222 HIS FULL SUCCESS IN MEDINA. [BK. I. CH.II.

nine in number, he took with him, having them comfortably seated in litters, on the backs of camels. Starting from Medina five days before the beginning of the month of pilgrimage, the caravan reached the Sacred territory in very good time; and Mohammed made his entrance into Mecca from the same gate by which he had entered it, as its conqueror, little more than two years before.

During the following days he went through the accustomed ceremonies, as they had to be performed in the sundry traditional spots of the sacred locality, only making slight alterations here and there, and omitting throughout whatever had been a direct homage to idols. On the tenth day of the month, the high day and climax of the entire festival, the offering of animal sacrifices took place at Mina.

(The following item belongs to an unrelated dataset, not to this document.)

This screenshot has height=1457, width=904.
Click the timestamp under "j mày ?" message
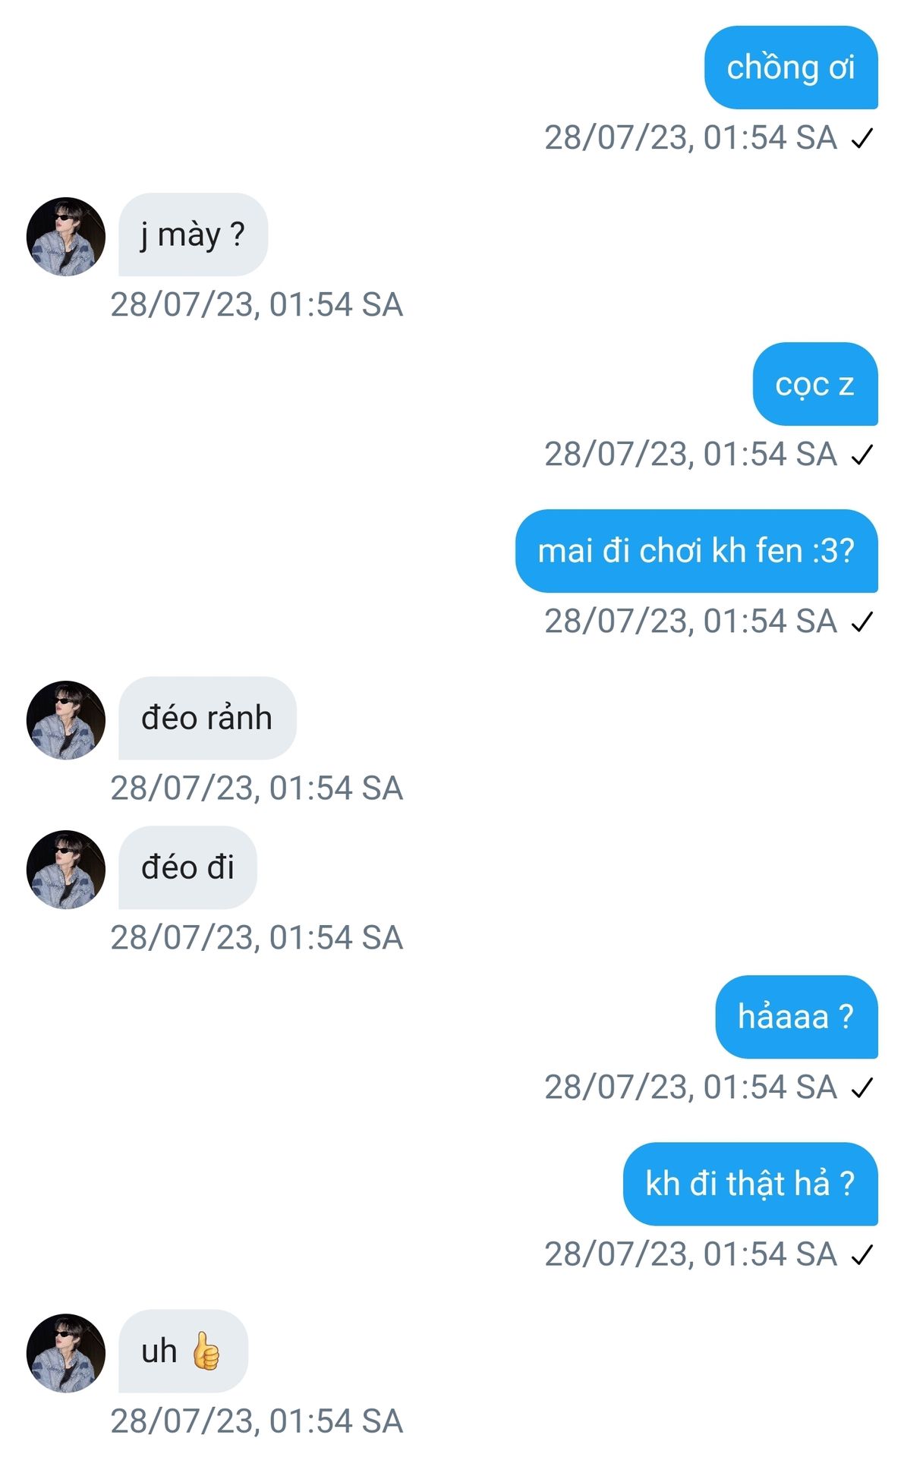(257, 305)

Whoever had brought animals for that purpose, slew them, and divided amongst the people the flesh he did not require for his own use. So abundant was the flesh, that it could not be consumed at once, but had to be cut in slices and dried in the sun, for future use. Mohammed alone had brought with him 100 camels, intended for sacrifice. Of them he slaughtered 63 himself, by cutting their throat with his own hand. This number, as the historian observes, corresponded to that of the years of his age. The remaining 37 camels he assigned to the hand of his son-in-law, Ali, to be sacrificed by him. The three days spent at Mina, when the Sacrificing was over, were a time of feasting, merriment, and barter; and Mohammed is reported to have proceeded every evening to a certain spot in the valley, for the purpose of casting a number of little stones at the devil, in compliance with a superstitious custom of ancient date.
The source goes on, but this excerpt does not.